Given their economic and technical parameters, I thought Pebble did just fine in delivering what they did deliver. After a certain point, though, I actively disliked their communication policy. They handled the issue of the colour additives messing with their plastics rather atrociously.
I made one attempt to get my failed Pebble replaced and the communication dried up on their end. By the time I figured out I wasn't going to get the next response, I had become too busy in my own life to pursue it, and I was beginning to notice my other watch glitching and becoming erratic. I figured I would wait until it was bad enough to declare it officially failed, and pursue replacement of both watches in tandem. Based on when I received my watches, I'm guessing I have about a month left on my warranty now.
If they honour their warranty (and the replacements prove more reliable than the first two) I'm still a big believer in the Pebble platform. I couldn't do what I wanted to do with these watches until the 2.0 SDK came out and that has only been out since my watches became unreliable. No point investing in the new API until I find out whether I'm going to have working watches or not.
No matter what Apple invents, it's simply not going to be as open as what I'm willing to invest my time into.
If Pebble turns this into a seventeen email exchange with a week-long delay after every volley, I'm just going to walk away from my Pebble investment, like any other investor who dabbles in a risk bearing portfolio.
Pebble's original delivery problem was inherent in how Kickstarter works. There is no such thing as an electronics production plan where 1x, 10x, and 100x production volumes share identical schedule lengths. Every order of magnitude is a different fish. Sometimes a volume bump permits you to leap over roadblocks. Sometimes the volume bump makes it harder to sleep at night, out of fear that the whole thing turns into a GM ignition switch.
Because Kickstarter feeds on momentum, no adult in the room ever shows up to point out that the subscription euphoria is putting the project onto a negative delivery ramp: that addition subscribers are having the net effect of delaying the product for everyone.
Pebble could have afforded to have a 30% return rate on a production run of 1000 units if a subsequent production run was already well subscribed and they had by then ramped up their production process to a much higher success rate.
They certainly couldn't afford a garish return rate on 80,000 units all delivered at once.

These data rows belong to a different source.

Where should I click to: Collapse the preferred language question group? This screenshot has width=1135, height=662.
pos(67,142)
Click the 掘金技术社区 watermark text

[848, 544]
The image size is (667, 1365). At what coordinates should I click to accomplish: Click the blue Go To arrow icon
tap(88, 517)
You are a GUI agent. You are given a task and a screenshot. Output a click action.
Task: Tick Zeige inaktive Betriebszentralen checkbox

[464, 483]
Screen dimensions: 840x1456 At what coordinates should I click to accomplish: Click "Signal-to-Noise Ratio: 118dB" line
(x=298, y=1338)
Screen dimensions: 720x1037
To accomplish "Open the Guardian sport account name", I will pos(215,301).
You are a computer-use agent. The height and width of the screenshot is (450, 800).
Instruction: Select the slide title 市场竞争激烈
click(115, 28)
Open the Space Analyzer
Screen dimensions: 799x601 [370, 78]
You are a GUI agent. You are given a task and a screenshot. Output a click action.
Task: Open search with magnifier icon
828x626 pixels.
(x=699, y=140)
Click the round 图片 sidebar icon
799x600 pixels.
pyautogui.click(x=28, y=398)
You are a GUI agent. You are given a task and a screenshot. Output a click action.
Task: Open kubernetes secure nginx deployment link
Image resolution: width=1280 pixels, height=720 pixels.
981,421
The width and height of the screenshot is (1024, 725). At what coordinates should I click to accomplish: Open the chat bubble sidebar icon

Scenario A: Somebody hands you the keys to a $10,000 econobox and asks you to back it out of a long, tight driveway. You're a little nervous, and exercise more caution than normal.
Scenario B: Somebody hands you the keys to a $100,000 Range Rover and asks you to back it out of a long, tight driveway. You're a little nervous, but you take it extremely carefully and all goes well.
Scenario C: Somebody hands you the keys to a $1,000,000 Ferrari and asks you to back it out of a long, tight driveway. You're more than a little nervous. The first time you tap the gas pedal, it jumps back six feet. You attempt to shift it into drive to pull forward and start again, and something makes a thunking sound. Is it supposed to sound like that, or did you just trash the tranny? You're not so familiar with this kind of car.
How long is it going to take you to back the Ferrari out of the drive way? Half as much time because the car is 10x more powerful?
Sorry, Kickstarter idiots, life doesn't work that way. Yet it seems to be what most unthinking subscribers presumed in rallying behind the myth that Pebble over-promised and under-delivered.
I just wish my two watches worked reliably enough to be worth rolling up my sleeves and custom programming them as I originally envisioned back when I first subscribed.